What other people say and think about us appears to be the most significant barrier to our Christian living.
As part of our First Sunday Thing (Family Service) on Sunday, among many other things, some people were willing to fill in luggage labels naming something which holds them back from doing what the Gospel asks. We were responding to the letter of James where it points out that we can hardly say we ‘love our neighbours as ourselves’ if we take more notice of the apparently important people and less of the evidently marginalised; in this and other situations we may think we’d behave as the Gospel asks us to but in fact find that our habits and the norms of society around us means that we don’t.
Hanging back through lack of confidence, family demands, not having enough oneself, and the call of the TV were all named as factors. But again and again what was written was about not wishing to stand out from the crowd: ‘thinking what other people might say’, ‘one friend says I can’t’, ‘popularity (fitting in); easier not to challenge’, ‘what other people might say about us which may hurt our feelings’, ‘listening to what other people say’ and ‘peer pressure’ were half a dozen comments from different people.
It isn’t an original discovery. It is known from a Prime Minister not wishing to make too much of his religious commitment lest he be thought weird to a school child not wishing to make known membership of a church Youth Group lest he or she be bullied. But I simply hadn’t realised how strongly and consistently the theme would come out from the average adult in our congregations, so it is one of those exercises which makes me think again about what I choose to mention when preaching and do when supporting people.

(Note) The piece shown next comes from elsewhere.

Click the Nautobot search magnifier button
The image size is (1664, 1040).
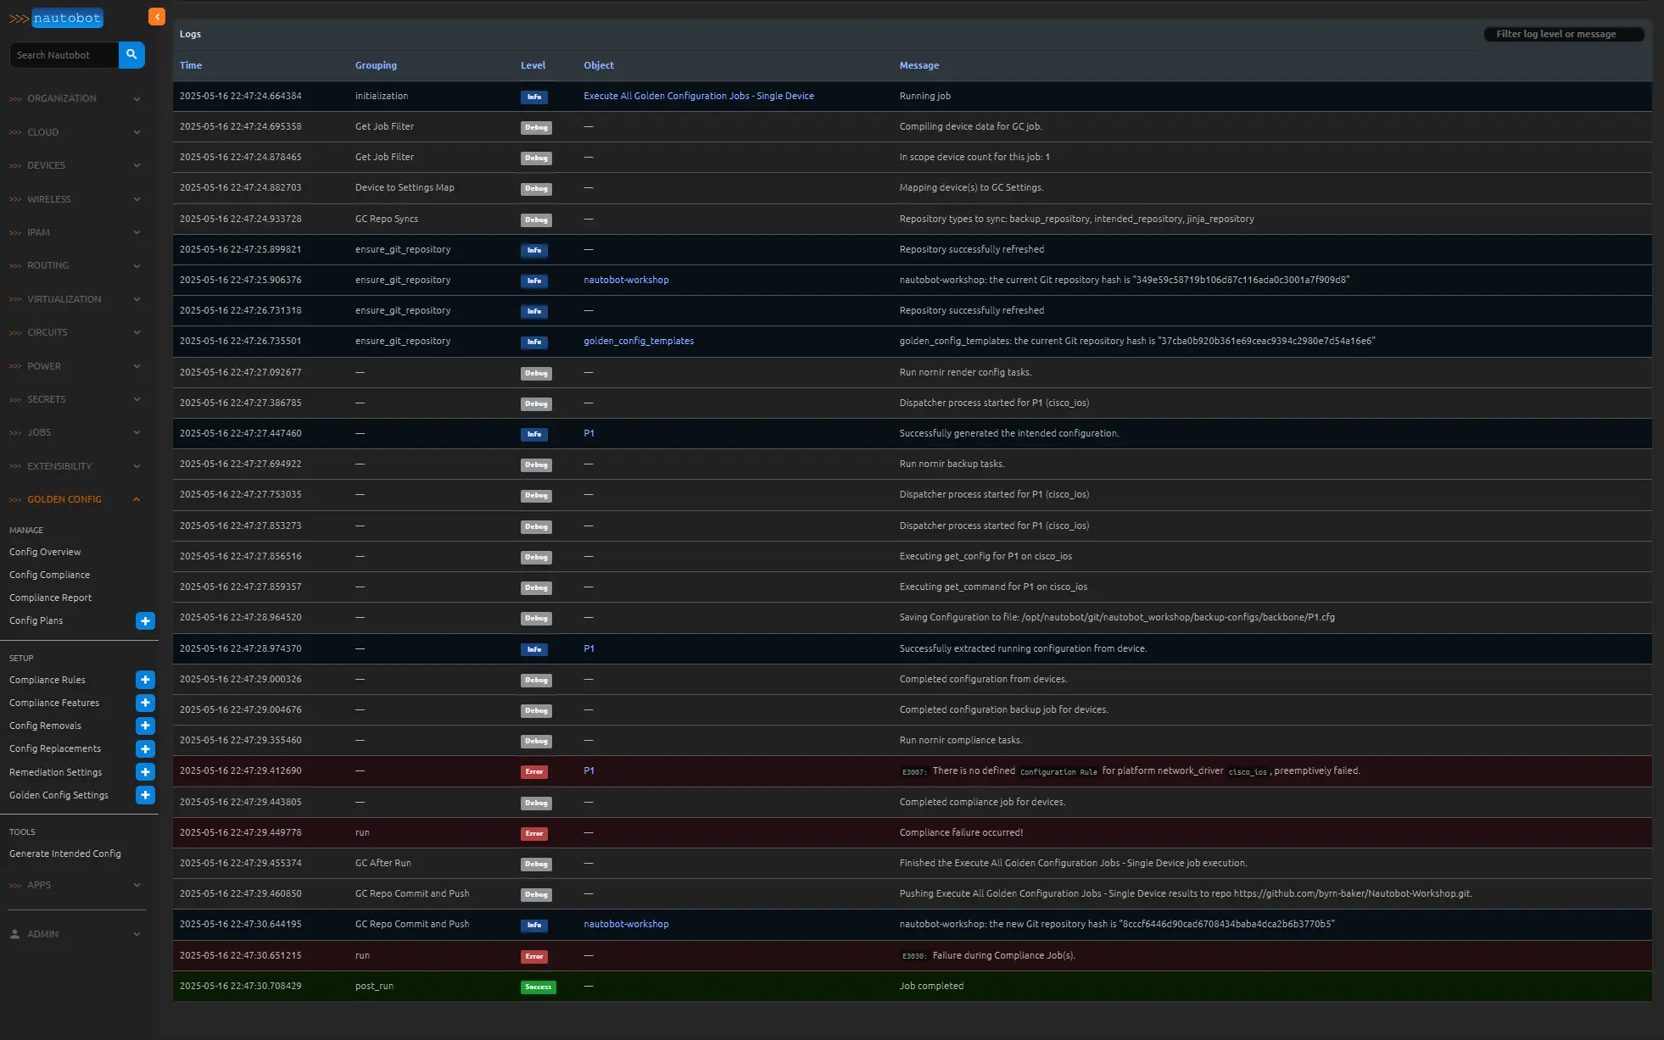[x=131, y=55]
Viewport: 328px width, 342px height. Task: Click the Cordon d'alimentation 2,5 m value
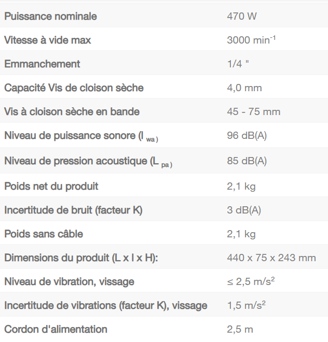pos(240,329)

Meanwhile, on Monday, the Local Authority did substantial work on the 135 year old Weeping Ash at the entrance to St Michael’s churchyard to reduce its height and thus the weight of the canopy. We knew it thought something would need to be done at some point, but we didn’t know that the work was about to happen. The tree is the subject of much affection and comment (including in this Blog on 21st January) and, although some are very sad at its new ungainly appearance, the work is intended to lengthen its life.